Quote the data from its first line through the line that contains "(x=14, y=517)", both included. Omit the pictures from your reply.
-------- Data for the task
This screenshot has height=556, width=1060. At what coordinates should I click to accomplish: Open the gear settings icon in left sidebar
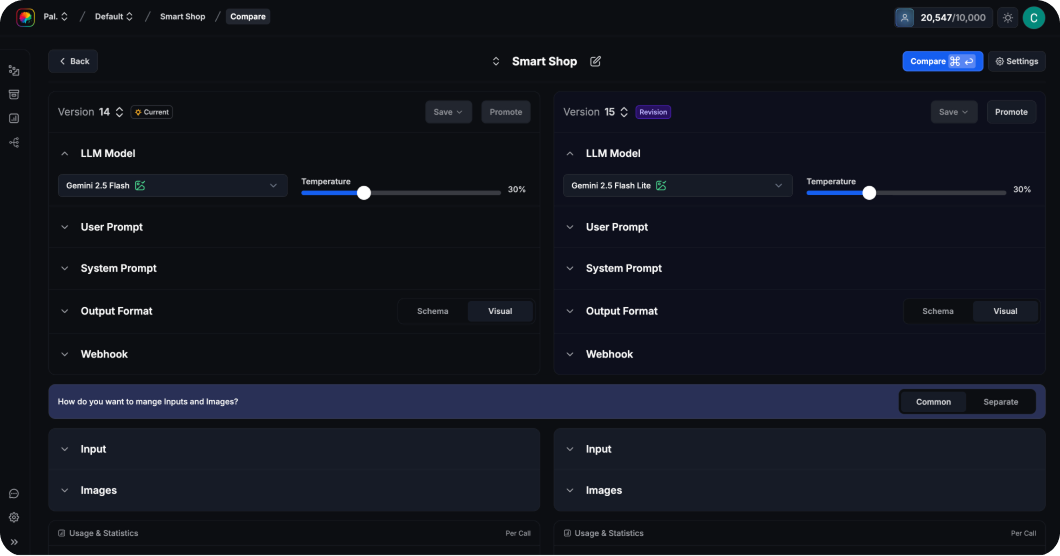(x=14, y=517)
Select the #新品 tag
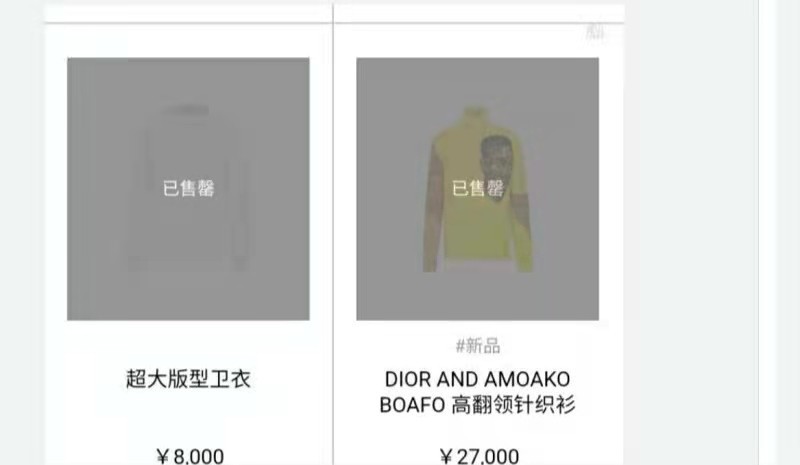The height and width of the screenshot is (465, 800). point(478,346)
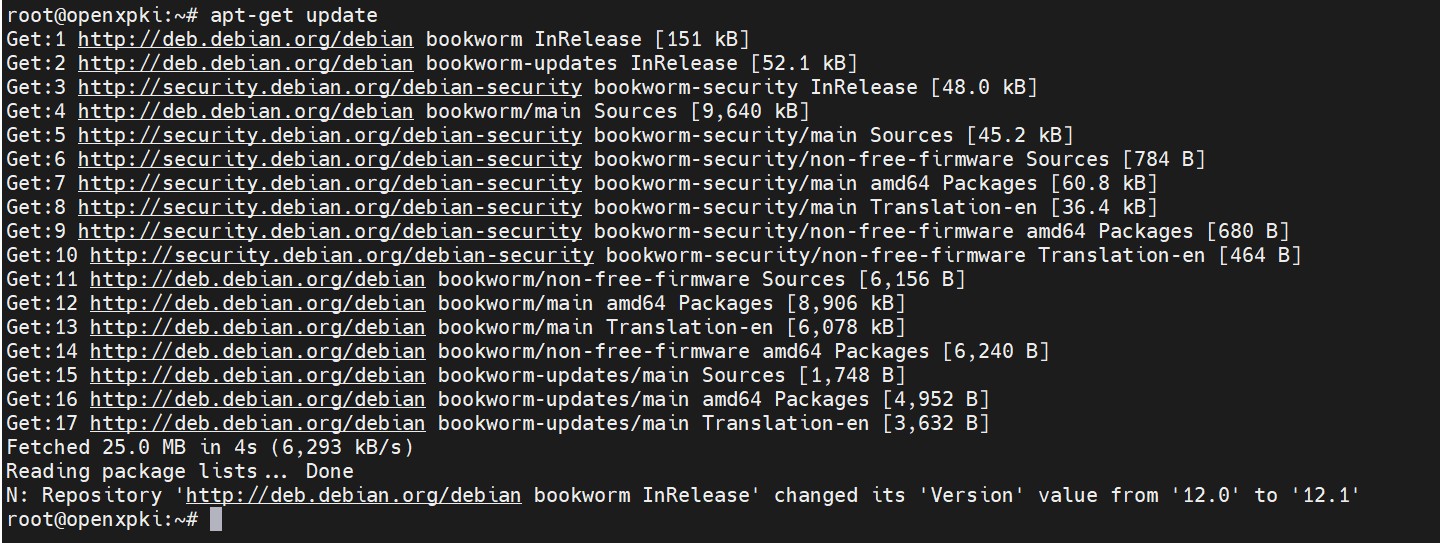This screenshot has height=543, width=1440.
Task: Click the Get:6 non-free-firmware Sources URL
Action: [x=329, y=160]
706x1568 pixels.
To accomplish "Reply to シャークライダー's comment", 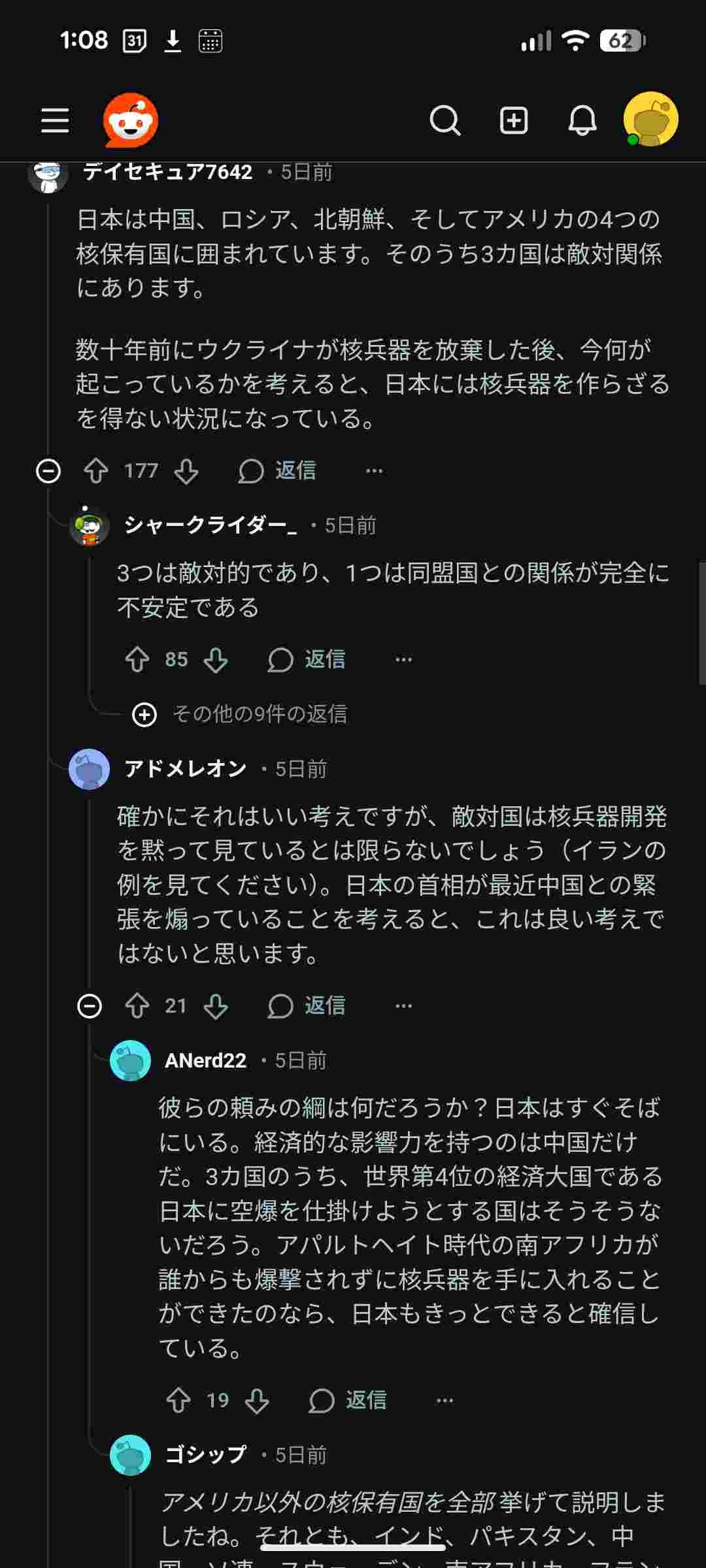I will tap(307, 659).
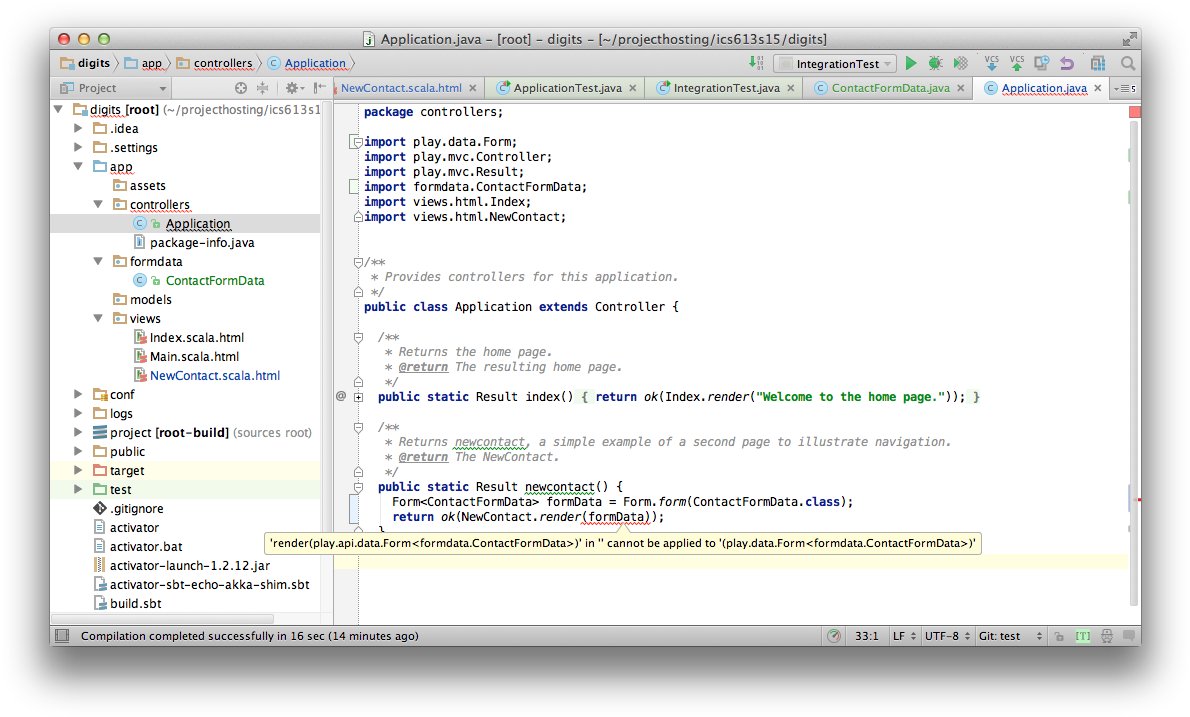Viewport: 1190px width, 717px height.
Task: Open the IntegrationTest run configuration dropdown
Action: (x=837, y=63)
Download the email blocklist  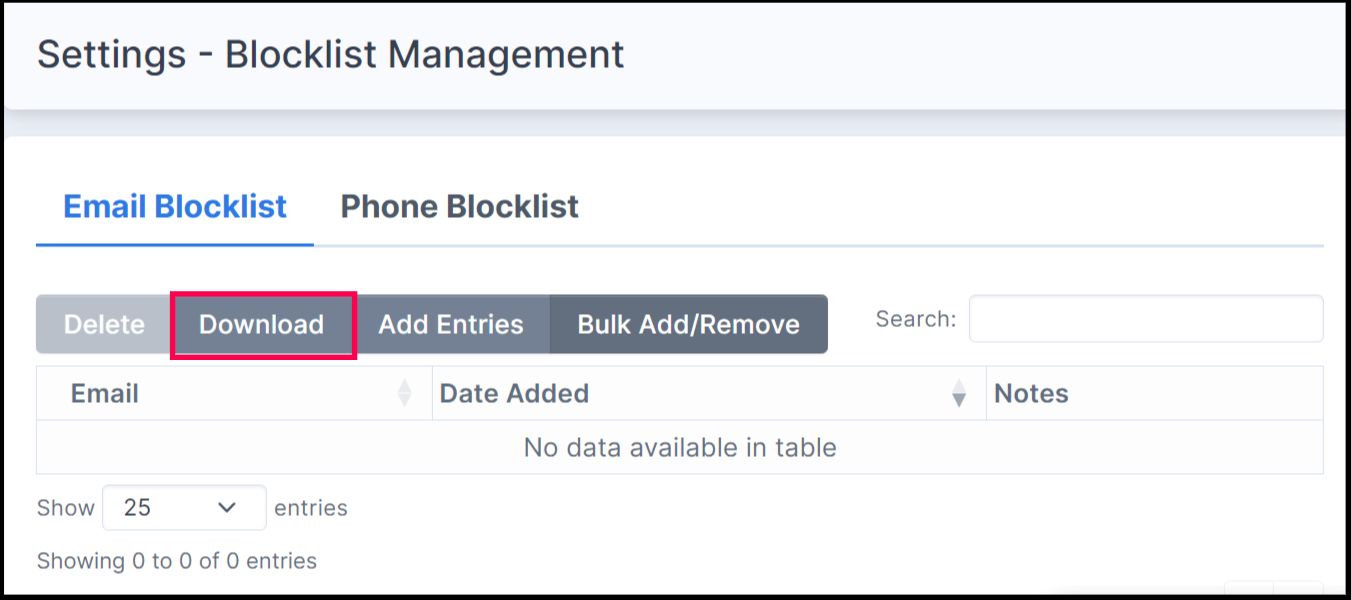(262, 324)
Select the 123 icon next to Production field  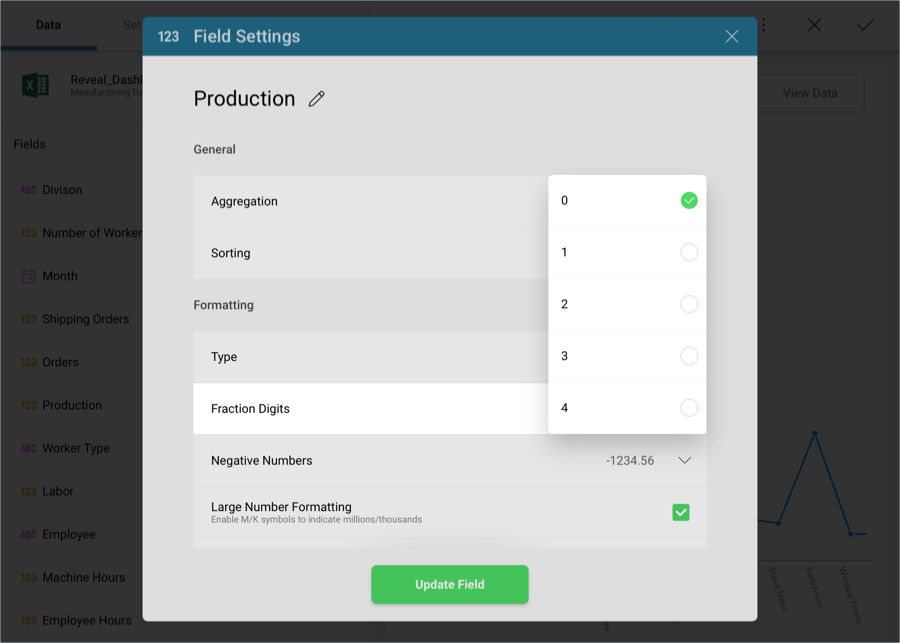(x=27, y=405)
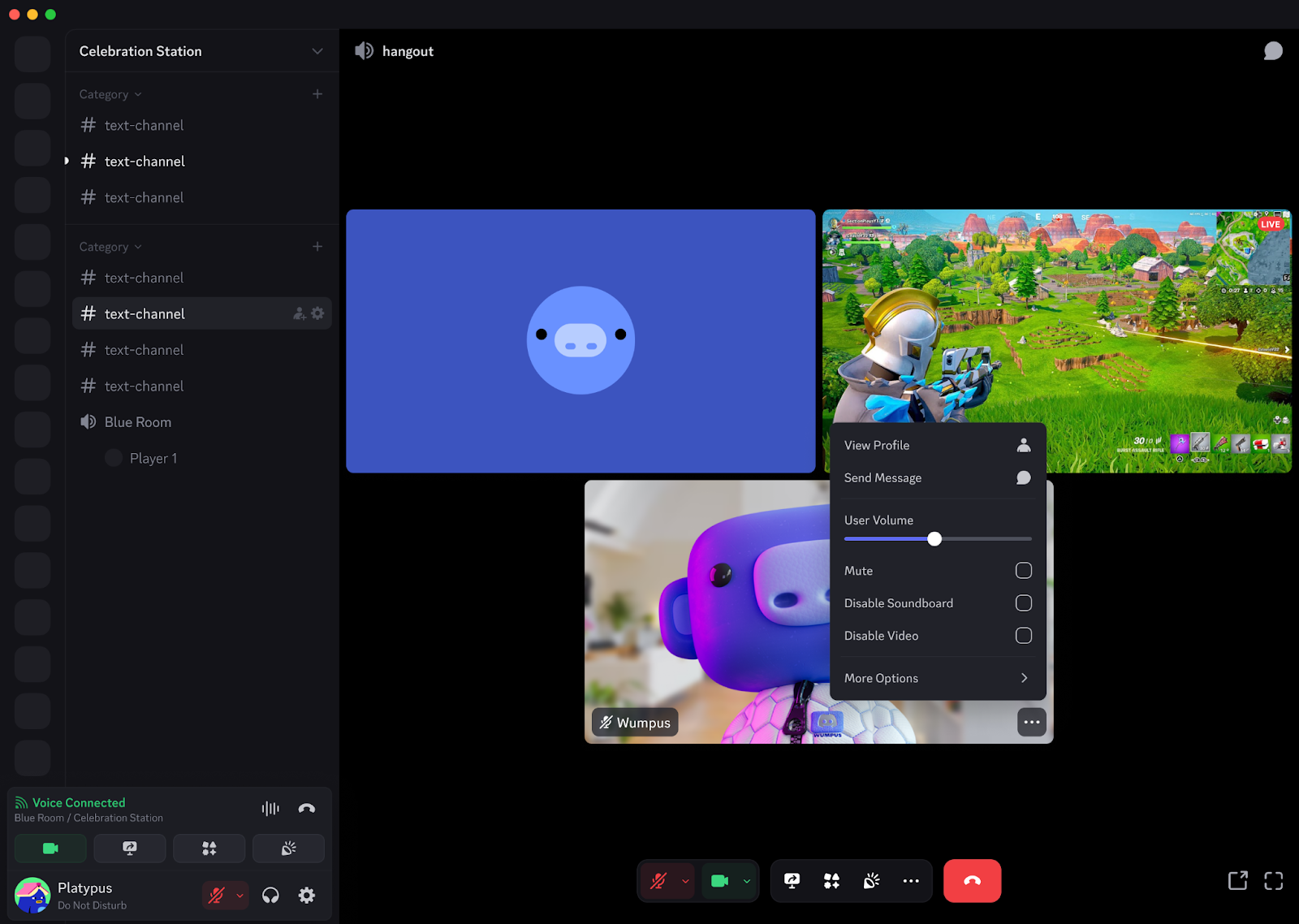Image resolution: width=1299 pixels, height=924 pixels.
Task: Select Player 1 in Blue Room
Action: [x=153, y=457]
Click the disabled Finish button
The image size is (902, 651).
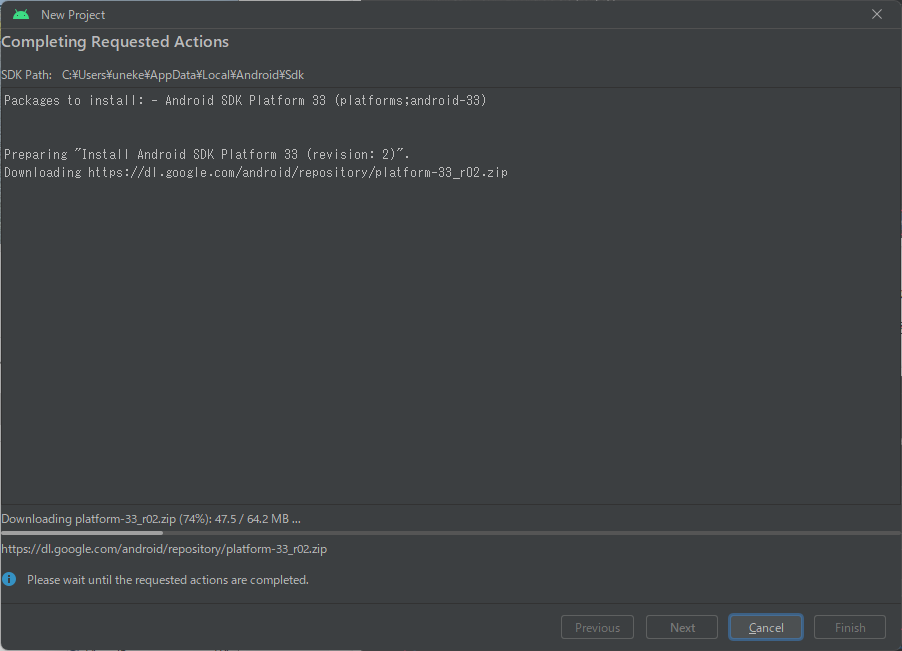[x=849, y=627]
----------------
Final result:
This screenshot has height=556, width=1060. At what coordinates should I click to accomplish: Open the gear settings icon in left sidebar
(x=14, y=517)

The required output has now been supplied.